Act II involved an answered phone call to the wife later that night. The pastor (who didn’t even like cats until he met his wife and the cat she had when they got married) was almost convincing about how sweet this little kitten was. He tried to break his wife’s soft heart by telling her the sad story of how the little thing had been abandoned and was nearly dead, so skinny and so tiny it was. The wife, who had seemed so angelic in those first few scenes, happily preparing the old home for the movers with nary a complaint, suddenly became mean and uncaring, repeatedly saying, “We can’t get a kitten now.”
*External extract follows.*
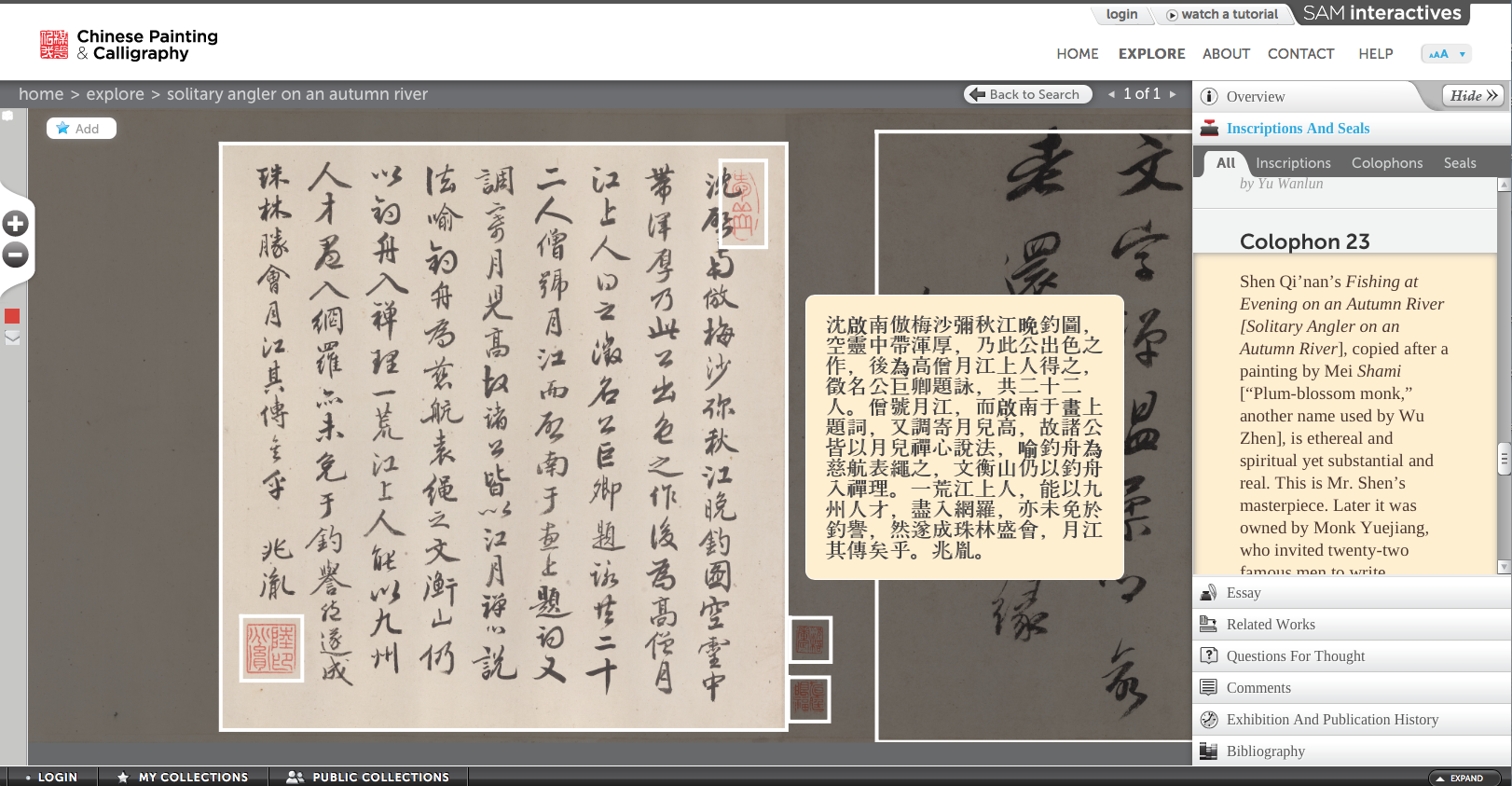This screenshot has height=786, width=1512.
Task: Open the EXPLORE menu item
Action: coord(1151,54)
Act III took place in a church, a parishioner rushing up to wife two days after the wife had moved down and was feeling headachy and not herself, inviting her to “come see the kitten, because I hear it’s all up to you as to whether or not you take him” and the wife feeling she couldn’t possibly say no. She did tell the woman that they couldn’t take the kitten now, that they had no place for him, that the house was completely chaotic. The next morning she went to visit the kitten. And then we come to Act IV, and well, we all know what happened in Act IV, kitten arriving in grand style, with bed and litter box and toys and food dishes, and, of course, food for dinner.
This is not how it was supposed to be. It was supposed to be a completely different play, a children’s play entitled “Puppy and Kitten Come Home to the Pastor’s House.” It was supposed to happen about three months from now. The pastor and his wife were going to be happily settled into their new home and feeling in want of the sound of paws and claws prancing around on hard wood floors. They were both going to come to the conclusion at the exact same time that it was finally time to get a puppy and a kitten. They were going to find one of each who needed homes and bring them to a home that had been completely prepared (read “kitten-and-puppy-proofed”) for their arrival. These two were going to grow up together and be great friends, the puppy thinking it was a cat and the kitten thinking it was a dog. The playbill was supposed to be accompanied by lots of cute photos of the new friends together taken by the pastor’s wife, who would finally have learned how to take and download digital photos by the time these furry residents arrived. The kitten was not supposed to arrive now, in the midst of unpacked boxes, possible poisons, and two frazzled humans, one of whom keeps going around saying, “Where the hell did the %$#! packers bury the camera and its directions?” (Must be the pastor, because pastors’ wives aren’t supposed to say such things.)
You’ll just have to take my word for it: he’s cute as a button. How could a five-week-old marmalade kitten not be? Oh, and if you’re wondering about the name: St. Francis, of course, Patron Saint of Animals. When the dog finally comes along, she will be Clare: St. Clare, for whom Francis was a great mentor. Maybe it’s appropriate, after all, that Francis came along first?